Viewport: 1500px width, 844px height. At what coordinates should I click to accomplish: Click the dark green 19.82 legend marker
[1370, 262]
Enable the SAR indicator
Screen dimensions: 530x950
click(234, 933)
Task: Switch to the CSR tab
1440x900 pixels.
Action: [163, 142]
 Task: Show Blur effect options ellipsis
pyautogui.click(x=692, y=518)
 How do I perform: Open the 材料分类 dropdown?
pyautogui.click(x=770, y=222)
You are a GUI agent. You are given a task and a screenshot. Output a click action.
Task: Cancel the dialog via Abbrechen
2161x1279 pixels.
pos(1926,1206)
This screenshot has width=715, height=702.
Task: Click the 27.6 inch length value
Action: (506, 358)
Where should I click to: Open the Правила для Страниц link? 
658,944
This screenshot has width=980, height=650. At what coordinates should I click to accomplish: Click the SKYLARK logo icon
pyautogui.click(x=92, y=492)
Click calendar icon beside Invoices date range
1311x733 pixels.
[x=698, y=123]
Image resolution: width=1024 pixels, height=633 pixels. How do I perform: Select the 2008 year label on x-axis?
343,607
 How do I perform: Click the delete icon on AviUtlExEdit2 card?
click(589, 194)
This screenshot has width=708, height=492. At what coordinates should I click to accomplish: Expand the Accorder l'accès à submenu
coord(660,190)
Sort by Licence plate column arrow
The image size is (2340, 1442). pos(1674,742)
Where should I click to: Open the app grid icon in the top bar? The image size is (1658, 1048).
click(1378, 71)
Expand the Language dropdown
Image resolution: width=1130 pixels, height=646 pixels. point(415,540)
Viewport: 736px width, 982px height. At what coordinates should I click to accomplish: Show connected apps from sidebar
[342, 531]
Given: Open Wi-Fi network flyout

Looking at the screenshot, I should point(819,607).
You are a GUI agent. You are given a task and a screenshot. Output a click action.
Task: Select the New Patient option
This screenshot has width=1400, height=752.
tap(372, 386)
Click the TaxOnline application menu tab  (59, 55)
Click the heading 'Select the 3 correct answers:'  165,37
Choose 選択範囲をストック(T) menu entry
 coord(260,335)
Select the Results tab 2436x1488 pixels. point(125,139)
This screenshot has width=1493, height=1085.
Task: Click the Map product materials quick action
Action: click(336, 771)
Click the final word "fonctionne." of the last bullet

*The task*: Copy all of the rows above word for word.

*Full response*:
Viewport: 1500px width, 844px height. At what coordinates should I click to accomplish: Click the dark green 19.82 legend marker
[1370, 262]
Enable the SAR indicator
Screen dimensions: 530x950
click(234, 933)
Task: Switch to the CSR tab
1440x900 pixels.
Action: [163, 142]
 Task: Show Blur effect options ellipsis
pyautogui.click(x=692, y=518)
 How do I perform: Open the 材料分类 dropdown?
pyautogui.click(x=770, y=222)
You are a GUI agent. You are given a task and a screenshot. Output a click action.
Task: Cancel the dialog via Abbrechen
2161x1279 pixels.
pos(1926,1206)
This screenshot has width=715, height=702.
Task: Click the 27.6 inch length value
Action: (506, 358)
Where should I click to: Open the Правила для Страниц link? 
658,944
This screenshot has width=980, height=650. At what coordinates should I click to accomplish: Click the SKYLARK logo icon
pyautogui.click(x=92, y=492)
Click calendar icon beside Invoices date range
1311x733 pixels.
[x=698, y=123]
Image resolution: width=1024 pixels, height=633 pixels. How do I perform: Select the 2008 year label on x-axis?
343,607
 How do I perform: Click the delete icon on AviUtlExEdit2 card?
click(589, 194)
This screenshot has width=708, height=492. At what coordinates should I click to accomplish: Expand the Accorder l'accès à submenu
coord(660,190)
Sort by Licence plate column arrow
The image size is (2340, 1442). pos(1674,742)
Where should I click to: Open the app grid icon in the top bar? The image size is (1658, 1048).
click(1378, 71)
Expand the Language dropdown
Image resolution: width=1130 pixels, height=646 pixels. point(415,540)
Viewport: 736px width, 982px height. At what coordinates should I click to accomplish: Show connected apps from sidebar
[342, 531]
Given: Open Wi-Fi network flyout

Looking at the screenshot, I should point(819,607).
You are a GUI agent. You are given a task and a screenshot. Output a click action.
Task: Select the New Patient option
This screenshot has width=1400, height=752.
tap(372, 386)
Click the TaxOnline application menu tab  (59, 55)
Click the heading 'Select the 3 correct answers:'  165,37
Choose 選択範囲をストック(T) menu entry
 coord(260,335)
Select the Results tab 2436x1488 pixels. point(125,139)
This screenshot has width=1493, height=1085.
Task: Click the Map product materials quick action
Action: click(336, 771)
Click the final word "fonctionne." of the last bullet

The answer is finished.